Subdirectora de El Periódico de Catalunya

#MeToo y tú también

Una veintena de mujeres han puesto rostro y voz a una situación intolerable pero que se tolera desde tiempos inmemoriales, la violencia machista en el entorno universitario. Profesoras, personal laboral, académicas de prestigio, el fenómeno ha calado en distintas capas de las universidades y ha dejado su huella como hace un virus que campa a sus anchas, libre para alcanzar a sus víctimas.

No es una realidad invisible: estaba, hasta ahora, invisibilizada, que no es lo mismo. El maltrato convertido en un episodio aislado aquí y allá, demasiadas veces negado, descartado, con mujeres afectadas que prefirieron preservar su intimidad por temor a las consecuencias o, si lo contaban, ser convertidas en burbujas aisladas, bichos raros, jarrones chinos en una campana de cristal.

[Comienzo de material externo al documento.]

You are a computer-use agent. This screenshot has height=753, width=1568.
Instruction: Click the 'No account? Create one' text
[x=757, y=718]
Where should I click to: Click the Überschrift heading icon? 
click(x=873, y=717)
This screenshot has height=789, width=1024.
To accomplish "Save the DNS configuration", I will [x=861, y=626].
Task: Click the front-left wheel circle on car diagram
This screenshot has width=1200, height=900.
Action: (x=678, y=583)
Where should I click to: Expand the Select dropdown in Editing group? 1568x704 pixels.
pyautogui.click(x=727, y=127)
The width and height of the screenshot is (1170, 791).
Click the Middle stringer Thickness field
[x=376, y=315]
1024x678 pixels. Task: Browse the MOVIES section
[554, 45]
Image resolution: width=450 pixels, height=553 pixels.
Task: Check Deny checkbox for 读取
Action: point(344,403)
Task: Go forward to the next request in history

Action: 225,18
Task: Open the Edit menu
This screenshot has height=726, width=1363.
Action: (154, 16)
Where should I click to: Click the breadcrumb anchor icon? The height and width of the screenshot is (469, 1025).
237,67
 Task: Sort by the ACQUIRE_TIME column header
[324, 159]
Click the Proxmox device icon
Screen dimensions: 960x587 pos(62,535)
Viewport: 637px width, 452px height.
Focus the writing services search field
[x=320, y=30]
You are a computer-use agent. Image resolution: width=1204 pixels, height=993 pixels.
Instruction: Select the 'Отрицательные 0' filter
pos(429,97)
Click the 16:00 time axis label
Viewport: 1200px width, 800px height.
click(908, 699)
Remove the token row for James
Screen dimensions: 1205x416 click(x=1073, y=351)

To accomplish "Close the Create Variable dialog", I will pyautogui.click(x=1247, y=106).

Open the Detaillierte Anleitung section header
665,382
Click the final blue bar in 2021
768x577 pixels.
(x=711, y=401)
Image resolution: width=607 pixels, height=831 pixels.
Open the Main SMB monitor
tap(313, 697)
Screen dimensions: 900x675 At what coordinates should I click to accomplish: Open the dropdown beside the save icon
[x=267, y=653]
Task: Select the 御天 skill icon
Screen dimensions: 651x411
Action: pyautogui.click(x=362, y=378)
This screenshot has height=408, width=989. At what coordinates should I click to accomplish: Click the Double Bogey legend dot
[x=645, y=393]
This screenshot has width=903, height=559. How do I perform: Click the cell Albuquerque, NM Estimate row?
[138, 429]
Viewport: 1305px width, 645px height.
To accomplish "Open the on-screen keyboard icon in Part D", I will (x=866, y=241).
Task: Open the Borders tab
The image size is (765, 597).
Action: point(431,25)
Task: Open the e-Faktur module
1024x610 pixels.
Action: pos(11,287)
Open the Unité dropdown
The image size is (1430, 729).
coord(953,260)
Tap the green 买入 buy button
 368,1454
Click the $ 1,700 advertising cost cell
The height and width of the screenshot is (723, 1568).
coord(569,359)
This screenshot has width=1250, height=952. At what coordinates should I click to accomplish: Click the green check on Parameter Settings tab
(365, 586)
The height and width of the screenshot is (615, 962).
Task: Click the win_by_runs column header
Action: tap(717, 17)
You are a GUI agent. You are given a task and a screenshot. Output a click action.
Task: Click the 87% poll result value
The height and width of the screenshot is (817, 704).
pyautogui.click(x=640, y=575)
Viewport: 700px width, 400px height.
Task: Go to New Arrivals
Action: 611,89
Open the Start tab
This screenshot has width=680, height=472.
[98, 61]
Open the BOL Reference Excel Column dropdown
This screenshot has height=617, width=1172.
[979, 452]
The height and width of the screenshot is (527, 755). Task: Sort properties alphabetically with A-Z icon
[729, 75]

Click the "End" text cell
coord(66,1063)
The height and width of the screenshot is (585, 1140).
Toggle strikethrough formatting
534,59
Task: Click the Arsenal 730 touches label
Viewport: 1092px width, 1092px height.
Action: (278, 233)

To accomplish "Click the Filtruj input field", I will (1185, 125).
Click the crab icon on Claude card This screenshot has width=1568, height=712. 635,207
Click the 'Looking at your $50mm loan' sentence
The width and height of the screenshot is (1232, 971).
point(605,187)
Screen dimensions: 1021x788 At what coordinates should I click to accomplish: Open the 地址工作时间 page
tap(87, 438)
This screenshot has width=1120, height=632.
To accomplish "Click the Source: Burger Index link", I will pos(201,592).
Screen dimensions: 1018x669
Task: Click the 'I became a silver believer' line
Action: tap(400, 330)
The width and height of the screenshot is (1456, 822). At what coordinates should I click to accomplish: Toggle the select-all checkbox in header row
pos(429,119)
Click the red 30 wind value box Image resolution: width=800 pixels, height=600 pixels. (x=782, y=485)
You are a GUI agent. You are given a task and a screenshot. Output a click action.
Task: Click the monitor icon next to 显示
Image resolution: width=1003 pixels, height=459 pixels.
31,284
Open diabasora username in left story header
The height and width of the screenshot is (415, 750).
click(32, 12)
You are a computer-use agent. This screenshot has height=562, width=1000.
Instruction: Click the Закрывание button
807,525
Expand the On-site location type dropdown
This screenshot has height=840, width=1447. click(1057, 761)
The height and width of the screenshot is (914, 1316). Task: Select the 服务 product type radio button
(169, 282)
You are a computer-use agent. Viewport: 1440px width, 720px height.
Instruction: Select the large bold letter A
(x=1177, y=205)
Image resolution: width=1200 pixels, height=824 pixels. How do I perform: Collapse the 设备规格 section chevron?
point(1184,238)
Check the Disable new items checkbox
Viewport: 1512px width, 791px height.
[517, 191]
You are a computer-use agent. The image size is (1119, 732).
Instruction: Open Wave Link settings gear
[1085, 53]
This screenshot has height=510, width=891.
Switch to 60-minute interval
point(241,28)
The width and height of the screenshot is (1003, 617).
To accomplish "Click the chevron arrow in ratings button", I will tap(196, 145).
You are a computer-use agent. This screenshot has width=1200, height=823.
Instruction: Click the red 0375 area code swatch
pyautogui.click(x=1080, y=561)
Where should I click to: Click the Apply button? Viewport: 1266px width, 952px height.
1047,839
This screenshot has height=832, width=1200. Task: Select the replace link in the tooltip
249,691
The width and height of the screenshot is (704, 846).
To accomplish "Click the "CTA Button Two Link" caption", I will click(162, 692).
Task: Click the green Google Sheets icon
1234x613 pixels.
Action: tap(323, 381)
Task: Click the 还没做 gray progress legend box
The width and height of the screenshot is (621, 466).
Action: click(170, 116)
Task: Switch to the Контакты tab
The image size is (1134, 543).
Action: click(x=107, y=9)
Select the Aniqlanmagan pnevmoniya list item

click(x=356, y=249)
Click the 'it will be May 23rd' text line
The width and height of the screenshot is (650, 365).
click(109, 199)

Es en todo caso un fenómeno impune, no abordado en profundidad y sistémico. Las profesoras universitarias que han denunciado sus experiencias en un ámbito hostil por el mero hecho de ser mujeres han convertido su gesto en un #metoo en toda regla que no solo las une en un cordón sanitario que debería atrapar todas las violencias para neutralizarlas de una vez, también las conecta con todas las otras mujeres que en su desempeño profesional han sido ninguneadas, acosadas, saboteadas y se han visto atrapadas en jornadas laborales de pesadilla devanándose los sesos para salir de ahí sin recursos o gestos cómplices de los colegas.

No todas callaban: en la comunidad universitaria no había denuncias públicas hasta ahora, pero sí que había habido protestas ocasionales, rechazos explícitos a situaciones, testigos del abuso. Si cuesta e intimida decir no, plantar cara al maltrato, ¿qué queda si quien ve y sabe, además calla?

El silencio cómplice del testigo que no hace nada tiene mucho de esa filosofía del vive y deja vivir, del no entrometerse o no buscar problemas. Es una cultura arraigada, tanto como la violencia machista, la del laissez faire. Pero una no se puede combatir sin combatir la otra, porque son vasos comunicantes que permiten la omertà y que se perpetúe el agravio. El círculo vicioso de la violencia.

La violencia machista de hace unos años la encarnaba la mujer con un ojo morado, el miedo en sus ojos a un gesto brusco. Del maltrato físico fuimos transitando hacia el reconocimiento de la violencia psicológica en el ámbito familiar, también el acoso moral y laboral. La singularidad del maltratador se definía por sus actos individuales. El Metoo en la universidad hace aflorar algo, en cambio, arraigado en la cultura laboral, en la mentalidad y trato, en las formas toleradas de siempre y que deberían ser intolerables.